It's a lot worse when they burn off the rice in the spring, that's for sure. It doesn't agree with me either. No problem during the rainy season, but later in the year I've suffered a bit. It's a key factor in my decision for the future too - I'll see how it goes over the next six months, but if it seems to be getting more polluted, I'll be looking at a different destination next time, much as I'll miss Chiang Mai.


----------



## anselpixel (Apr 30, 2009)

frogblogger said:


> It's a lot worse when they burn off the rice in the spring, that's for sure. It doesn't agree with me either. No problem during the rainy season, but later in the year I've suffered a bit. It's a key factor in my decision for the future too - I'll see how it goes over the next six months, but if it seems to be getting more polluted, I'll be looking at a different destination next time, much as I'll miss Chiang Mai.


Hmm. Not good news. I'll arrive in January - just in time for the fun. What alternative are you considering? Isaan?


----------



## anselpixel (Apr 30, 2009)

King Silk said:


> As long as you have the 800000bht sorted you can convert to retirement visa extension when you are in LOS. I did.
> 
> NEVER pay anyone to sort out your Visa problem for you. It is not necessary and money down the drain!
> Anyone with half a brain can do it after a bit of research. I did with my half a brain. (I said that before someone else did!)

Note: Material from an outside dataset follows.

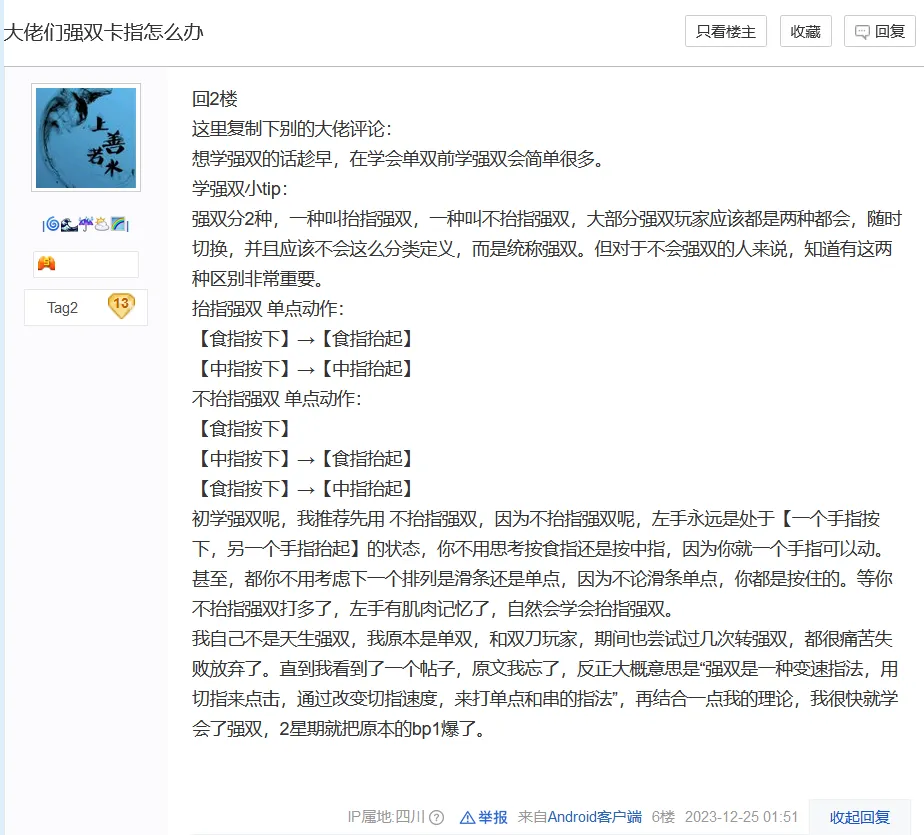Click the 举报 report link
This screenshot has width=924, height=835.
tap(493, 817)
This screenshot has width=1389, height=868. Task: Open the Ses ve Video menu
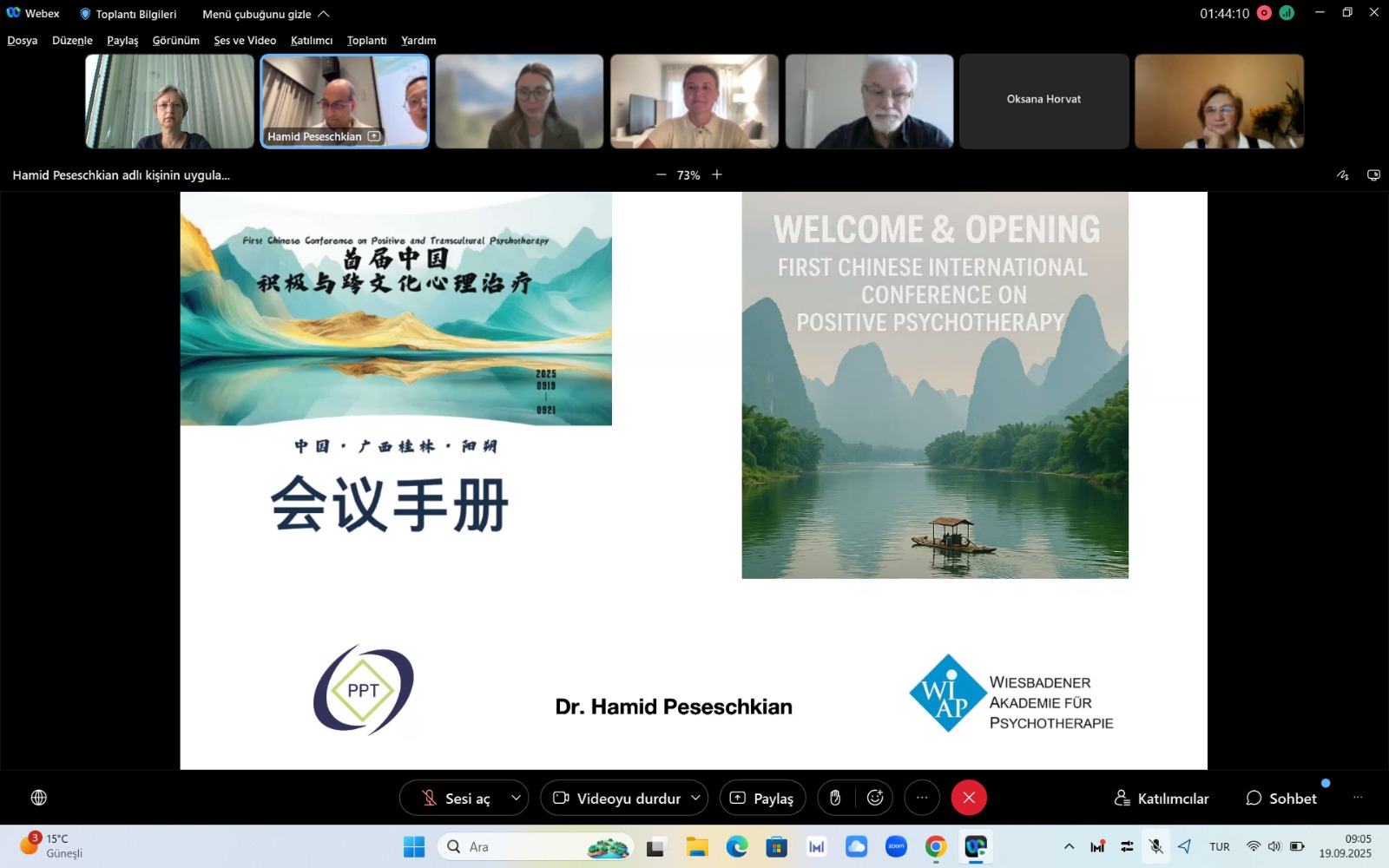click(x=245, y=41)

Your modesty is very becoming, sir. And appropriate to this net neighborhood so far as I can see! I enjoy the keen repartee among you veterans.


----------



## Guest (May 19, 2009)

During my next stay I'm going to have a look around. Trouble is I'm really attached to CM, it feels like home - suits me just right. Not too many farang, but lively enough, lots to do and see. The like's of smaller towns such as Chiang Rai are completely dead of an evening. Isaan? My wife2B is from Yasothon, I think there's about two bars there that stay open until 9! Udon Thani? I'll take a look later in the year.

The coast is an option, but where? - it's mostly overrun by tourists and/or pretty expensive. 

Another option? Live a little out of town, at enough altitude to get clear of the haze when it's bad. Would need a small car in that case... but at least it's possible to get into the city now and again if I get too bored.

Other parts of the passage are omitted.